The ministers initially used the so-called construction exemption for the Porthos project. In an interlocutory ruling in the case, the Administrative Law Division ruled last November that this exemption should not be used. This meant that ministers had to make an individual nitrogen impact assessment for the project. This had already been made during the proceedings before the Administrative Law Division, but the objector, the Mobilisation for the Environment (MOB) cooperative, had not yet been able to respond to it.

After the interlocutory ruling, MOB responded to the individual assessment. According to the environmental organisation, this assessment falls short on several points and therefore underestimates the nitrogen effects of the project.

Also read: Billion-euro subsidy brings CO2 storage in the North Sea a step closer

Temporary and limited

In this case, the Administrative Law Division was faced with the question of whether the assessment of the nitrogen impacts of the Porthos project stood the test.
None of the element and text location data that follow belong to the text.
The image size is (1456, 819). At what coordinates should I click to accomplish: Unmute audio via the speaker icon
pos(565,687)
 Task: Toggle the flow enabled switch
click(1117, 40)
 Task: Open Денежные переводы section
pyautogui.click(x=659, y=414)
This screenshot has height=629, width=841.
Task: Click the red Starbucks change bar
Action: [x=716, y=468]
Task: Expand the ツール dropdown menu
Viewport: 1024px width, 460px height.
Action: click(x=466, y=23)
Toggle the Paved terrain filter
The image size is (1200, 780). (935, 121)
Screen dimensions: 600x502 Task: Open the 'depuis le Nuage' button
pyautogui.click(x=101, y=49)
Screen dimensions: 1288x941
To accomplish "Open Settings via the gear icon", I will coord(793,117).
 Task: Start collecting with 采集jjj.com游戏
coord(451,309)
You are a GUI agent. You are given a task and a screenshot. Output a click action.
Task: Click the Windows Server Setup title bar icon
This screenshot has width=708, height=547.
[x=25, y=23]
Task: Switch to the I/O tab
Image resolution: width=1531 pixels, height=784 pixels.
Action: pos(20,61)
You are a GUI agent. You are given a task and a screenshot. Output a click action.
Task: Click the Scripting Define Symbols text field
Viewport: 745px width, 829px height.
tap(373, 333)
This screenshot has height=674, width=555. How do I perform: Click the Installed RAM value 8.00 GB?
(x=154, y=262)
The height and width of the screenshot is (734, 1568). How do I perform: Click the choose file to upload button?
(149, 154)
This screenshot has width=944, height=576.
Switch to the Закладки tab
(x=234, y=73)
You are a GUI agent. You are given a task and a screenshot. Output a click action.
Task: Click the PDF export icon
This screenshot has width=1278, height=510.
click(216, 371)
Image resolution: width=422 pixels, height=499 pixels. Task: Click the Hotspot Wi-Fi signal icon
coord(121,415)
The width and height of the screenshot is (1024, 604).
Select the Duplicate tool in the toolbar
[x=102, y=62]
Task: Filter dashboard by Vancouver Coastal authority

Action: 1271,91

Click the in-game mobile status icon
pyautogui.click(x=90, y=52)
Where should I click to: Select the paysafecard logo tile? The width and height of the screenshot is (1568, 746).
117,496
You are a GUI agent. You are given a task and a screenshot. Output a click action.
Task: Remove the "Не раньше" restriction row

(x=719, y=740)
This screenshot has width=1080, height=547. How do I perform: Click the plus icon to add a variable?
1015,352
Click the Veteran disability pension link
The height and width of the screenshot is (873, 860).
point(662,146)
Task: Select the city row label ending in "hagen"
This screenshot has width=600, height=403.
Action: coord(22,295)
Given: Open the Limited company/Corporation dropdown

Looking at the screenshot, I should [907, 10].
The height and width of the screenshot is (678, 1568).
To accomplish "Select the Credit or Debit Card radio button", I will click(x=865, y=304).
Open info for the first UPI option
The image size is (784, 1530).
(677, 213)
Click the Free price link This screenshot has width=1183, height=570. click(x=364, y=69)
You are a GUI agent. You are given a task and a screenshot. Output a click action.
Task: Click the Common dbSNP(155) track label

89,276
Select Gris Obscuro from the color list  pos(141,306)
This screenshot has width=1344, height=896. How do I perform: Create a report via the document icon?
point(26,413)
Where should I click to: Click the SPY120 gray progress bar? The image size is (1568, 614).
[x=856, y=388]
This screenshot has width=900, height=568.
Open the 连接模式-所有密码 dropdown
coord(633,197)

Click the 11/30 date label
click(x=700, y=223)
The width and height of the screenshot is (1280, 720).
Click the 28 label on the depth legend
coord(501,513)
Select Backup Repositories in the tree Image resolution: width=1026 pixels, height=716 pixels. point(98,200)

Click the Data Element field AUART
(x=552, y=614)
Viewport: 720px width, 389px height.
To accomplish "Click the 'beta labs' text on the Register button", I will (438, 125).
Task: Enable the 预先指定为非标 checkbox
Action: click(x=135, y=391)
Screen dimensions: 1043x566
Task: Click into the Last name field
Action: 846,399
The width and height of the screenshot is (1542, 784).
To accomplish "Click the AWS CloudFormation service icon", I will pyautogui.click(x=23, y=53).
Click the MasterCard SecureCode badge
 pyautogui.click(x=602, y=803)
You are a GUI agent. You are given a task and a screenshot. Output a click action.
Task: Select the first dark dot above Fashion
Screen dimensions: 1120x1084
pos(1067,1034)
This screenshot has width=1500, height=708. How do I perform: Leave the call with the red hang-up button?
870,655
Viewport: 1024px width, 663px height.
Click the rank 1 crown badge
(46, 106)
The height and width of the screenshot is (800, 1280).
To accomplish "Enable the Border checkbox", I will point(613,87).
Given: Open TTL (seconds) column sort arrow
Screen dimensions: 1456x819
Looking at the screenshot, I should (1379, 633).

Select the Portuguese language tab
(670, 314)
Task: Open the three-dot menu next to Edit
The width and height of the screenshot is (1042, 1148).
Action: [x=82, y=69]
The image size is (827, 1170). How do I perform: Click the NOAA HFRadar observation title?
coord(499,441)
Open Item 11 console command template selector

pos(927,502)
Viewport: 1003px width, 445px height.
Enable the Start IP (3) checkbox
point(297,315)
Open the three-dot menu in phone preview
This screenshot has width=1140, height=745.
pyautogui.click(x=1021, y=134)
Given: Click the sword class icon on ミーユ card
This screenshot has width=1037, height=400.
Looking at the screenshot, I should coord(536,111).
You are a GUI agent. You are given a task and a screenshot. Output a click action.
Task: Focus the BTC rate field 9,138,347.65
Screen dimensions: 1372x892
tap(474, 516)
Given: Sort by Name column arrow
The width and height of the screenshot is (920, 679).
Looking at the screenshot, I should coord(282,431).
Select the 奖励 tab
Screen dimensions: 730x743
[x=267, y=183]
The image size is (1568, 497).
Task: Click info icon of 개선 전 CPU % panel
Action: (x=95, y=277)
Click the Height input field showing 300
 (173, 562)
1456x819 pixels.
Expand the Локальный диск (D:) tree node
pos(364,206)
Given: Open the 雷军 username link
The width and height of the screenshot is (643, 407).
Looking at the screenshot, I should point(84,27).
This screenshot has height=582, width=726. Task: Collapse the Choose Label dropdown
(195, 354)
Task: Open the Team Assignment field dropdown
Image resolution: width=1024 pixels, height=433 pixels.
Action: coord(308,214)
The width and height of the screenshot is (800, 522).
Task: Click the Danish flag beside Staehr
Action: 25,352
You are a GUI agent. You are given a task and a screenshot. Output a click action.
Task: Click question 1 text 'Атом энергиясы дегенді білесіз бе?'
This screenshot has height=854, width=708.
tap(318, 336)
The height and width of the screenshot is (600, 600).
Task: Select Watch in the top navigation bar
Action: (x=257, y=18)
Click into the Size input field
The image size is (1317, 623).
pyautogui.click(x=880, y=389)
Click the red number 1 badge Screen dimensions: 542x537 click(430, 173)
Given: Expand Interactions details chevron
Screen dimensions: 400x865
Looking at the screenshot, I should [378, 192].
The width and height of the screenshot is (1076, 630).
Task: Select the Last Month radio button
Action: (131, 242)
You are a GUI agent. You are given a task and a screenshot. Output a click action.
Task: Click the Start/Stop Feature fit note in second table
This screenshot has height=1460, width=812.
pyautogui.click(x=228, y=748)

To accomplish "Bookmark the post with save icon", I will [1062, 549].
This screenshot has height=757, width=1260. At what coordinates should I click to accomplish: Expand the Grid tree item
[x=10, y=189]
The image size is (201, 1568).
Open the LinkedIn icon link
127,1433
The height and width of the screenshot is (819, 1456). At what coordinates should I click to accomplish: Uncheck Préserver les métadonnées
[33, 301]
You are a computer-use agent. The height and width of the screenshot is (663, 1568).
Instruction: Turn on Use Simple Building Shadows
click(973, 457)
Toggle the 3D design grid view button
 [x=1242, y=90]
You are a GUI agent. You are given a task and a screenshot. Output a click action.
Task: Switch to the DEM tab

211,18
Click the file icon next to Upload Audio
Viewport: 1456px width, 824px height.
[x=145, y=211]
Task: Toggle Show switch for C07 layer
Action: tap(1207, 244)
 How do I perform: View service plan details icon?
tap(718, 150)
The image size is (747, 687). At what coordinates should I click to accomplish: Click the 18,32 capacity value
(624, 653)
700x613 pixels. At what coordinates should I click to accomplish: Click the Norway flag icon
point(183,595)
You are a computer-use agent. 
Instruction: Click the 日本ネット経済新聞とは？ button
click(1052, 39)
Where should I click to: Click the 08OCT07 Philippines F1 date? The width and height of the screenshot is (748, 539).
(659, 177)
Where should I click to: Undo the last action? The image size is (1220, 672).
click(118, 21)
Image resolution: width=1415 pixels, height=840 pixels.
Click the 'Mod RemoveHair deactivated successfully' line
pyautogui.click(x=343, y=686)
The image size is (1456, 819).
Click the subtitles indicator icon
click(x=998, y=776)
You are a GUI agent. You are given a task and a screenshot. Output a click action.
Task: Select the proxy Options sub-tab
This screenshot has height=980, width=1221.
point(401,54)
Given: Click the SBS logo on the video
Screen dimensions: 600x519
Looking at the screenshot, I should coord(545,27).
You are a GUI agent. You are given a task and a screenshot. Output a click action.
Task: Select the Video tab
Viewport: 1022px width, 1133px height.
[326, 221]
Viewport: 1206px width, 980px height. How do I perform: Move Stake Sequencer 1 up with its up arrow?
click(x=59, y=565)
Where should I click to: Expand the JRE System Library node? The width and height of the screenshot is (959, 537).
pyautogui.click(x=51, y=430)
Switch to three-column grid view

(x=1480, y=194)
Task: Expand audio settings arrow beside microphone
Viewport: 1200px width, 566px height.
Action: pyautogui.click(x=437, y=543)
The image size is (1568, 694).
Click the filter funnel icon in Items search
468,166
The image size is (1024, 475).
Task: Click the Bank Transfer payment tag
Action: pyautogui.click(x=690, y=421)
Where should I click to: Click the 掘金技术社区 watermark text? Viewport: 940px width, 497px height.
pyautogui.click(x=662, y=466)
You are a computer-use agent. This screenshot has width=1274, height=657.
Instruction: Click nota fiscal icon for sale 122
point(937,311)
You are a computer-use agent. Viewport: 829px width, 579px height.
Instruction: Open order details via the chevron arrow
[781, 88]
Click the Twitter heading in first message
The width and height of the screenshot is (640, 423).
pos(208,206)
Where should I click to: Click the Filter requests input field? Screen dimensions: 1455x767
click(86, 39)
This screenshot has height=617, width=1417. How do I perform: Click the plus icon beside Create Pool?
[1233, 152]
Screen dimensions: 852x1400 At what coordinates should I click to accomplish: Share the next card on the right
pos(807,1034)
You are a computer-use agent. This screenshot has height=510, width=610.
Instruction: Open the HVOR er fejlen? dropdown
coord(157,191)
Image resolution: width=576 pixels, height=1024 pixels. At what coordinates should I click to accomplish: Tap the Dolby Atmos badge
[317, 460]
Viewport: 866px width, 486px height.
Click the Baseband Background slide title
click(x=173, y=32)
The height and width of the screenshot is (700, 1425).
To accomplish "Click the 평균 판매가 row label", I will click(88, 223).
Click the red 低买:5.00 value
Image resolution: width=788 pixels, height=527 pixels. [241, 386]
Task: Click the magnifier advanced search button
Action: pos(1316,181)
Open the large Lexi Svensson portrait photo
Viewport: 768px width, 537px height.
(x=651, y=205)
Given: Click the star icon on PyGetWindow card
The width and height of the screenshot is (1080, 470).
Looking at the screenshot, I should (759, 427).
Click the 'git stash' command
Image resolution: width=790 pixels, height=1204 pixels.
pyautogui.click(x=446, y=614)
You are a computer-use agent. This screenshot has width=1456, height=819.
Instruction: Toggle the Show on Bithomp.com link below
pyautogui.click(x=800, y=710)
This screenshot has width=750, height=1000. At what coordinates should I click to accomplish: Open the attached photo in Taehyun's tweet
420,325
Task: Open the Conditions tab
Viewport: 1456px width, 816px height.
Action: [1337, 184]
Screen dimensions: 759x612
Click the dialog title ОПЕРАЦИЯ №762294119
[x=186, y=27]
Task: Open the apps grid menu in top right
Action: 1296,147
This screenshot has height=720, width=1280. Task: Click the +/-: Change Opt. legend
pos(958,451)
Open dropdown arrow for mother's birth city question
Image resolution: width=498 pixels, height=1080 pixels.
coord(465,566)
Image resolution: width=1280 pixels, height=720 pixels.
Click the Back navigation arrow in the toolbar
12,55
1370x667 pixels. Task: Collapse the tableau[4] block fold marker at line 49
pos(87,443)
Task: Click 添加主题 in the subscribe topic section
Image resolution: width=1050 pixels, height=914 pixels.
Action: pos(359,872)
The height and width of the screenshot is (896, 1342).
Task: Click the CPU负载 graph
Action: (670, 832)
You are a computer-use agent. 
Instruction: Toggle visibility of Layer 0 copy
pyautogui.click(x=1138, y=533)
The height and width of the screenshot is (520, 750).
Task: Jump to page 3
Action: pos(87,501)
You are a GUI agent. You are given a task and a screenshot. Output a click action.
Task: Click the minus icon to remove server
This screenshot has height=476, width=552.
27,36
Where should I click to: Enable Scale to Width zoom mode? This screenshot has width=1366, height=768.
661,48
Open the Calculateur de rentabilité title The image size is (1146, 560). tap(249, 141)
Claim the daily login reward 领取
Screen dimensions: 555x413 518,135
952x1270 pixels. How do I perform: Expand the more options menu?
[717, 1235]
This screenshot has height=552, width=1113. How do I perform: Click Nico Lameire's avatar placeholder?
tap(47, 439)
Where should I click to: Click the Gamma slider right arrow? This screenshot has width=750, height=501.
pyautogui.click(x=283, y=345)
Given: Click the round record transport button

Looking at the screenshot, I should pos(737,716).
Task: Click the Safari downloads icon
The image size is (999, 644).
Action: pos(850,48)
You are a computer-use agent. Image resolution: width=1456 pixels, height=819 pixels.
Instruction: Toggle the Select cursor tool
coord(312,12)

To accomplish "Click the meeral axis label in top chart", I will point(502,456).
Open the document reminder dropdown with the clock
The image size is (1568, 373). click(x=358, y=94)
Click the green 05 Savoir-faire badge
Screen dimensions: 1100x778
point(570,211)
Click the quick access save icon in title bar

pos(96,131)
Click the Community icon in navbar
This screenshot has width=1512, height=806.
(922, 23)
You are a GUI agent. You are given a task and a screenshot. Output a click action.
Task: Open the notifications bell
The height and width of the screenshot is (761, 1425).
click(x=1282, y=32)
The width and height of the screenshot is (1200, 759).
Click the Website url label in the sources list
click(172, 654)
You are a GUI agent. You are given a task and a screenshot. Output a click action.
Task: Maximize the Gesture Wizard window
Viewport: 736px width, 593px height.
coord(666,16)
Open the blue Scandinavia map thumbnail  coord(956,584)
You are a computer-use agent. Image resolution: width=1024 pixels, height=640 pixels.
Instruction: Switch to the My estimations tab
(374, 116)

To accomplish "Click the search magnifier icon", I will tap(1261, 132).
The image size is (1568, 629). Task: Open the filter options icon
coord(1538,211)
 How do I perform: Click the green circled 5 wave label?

It does. The project does lead to a temporary and limited increase in nitrogen emissions on parts of the surrounding Natura 2000 areas, ranging between 0.01 mol and 0.57 mol of nitrogen per hectare per year.

However, the ministers have shown, based on objective data, that in this case, it has been ruled out that these natural areas will be ‘significantly affected’. Moreover, the assessment of nitrogen impacts was carried out on the correct assumptions and with ‘the required depth’. The requirements of nature conservation law have thus been met.

MOB’s fear that this would create a threshold value for future projects is not justified. In the ruling, the Administrative Law Division stressed that an ecological analysis of the consequences must be made for every plan or project. This takes into account the specific environmental characteristics and circumstances of the Natura 2000 site. Even in the case of a temporary and limited increase, as in this case.

Porthos project

The incorporation plan “Porthos transport and storage of CO2” makes it possible to store CO2 from industry in the Rotterdam port area in empty gas fields under the North Sea. For this purpose, a CO2 transport pipeline will be constructed from the port area to the North Sea. A compressor station will also be built on the Aziëweg in Rotterdam and the gas production platform P18-A in the North Sea will be converted into a platform for CO2 storage. The Minister of Economic Affairs has granted permits for this.

The companies involved in the project have already been granted a subsidy that could amount to over 2 billion euros. The court procedure would initially cause the companies involved (EBN, Gasunie, Port of Rotterdam Authority) to delay their investment due to uncertainty over the outcome, inevitably resulting in delays. However, the Dutch government considered the project so important that Climate Minister Rob Jetten informed parliament in December that he would guarantee some €150 million for the costs incurred by the companies involved.

The Porthos project will reduce CO2 emissions by 2.5 Mton per year. Construction for Porthos is to start in 2024, with completion expected in 2026. So far, no such project on this scale has proven itself anywhere in the world.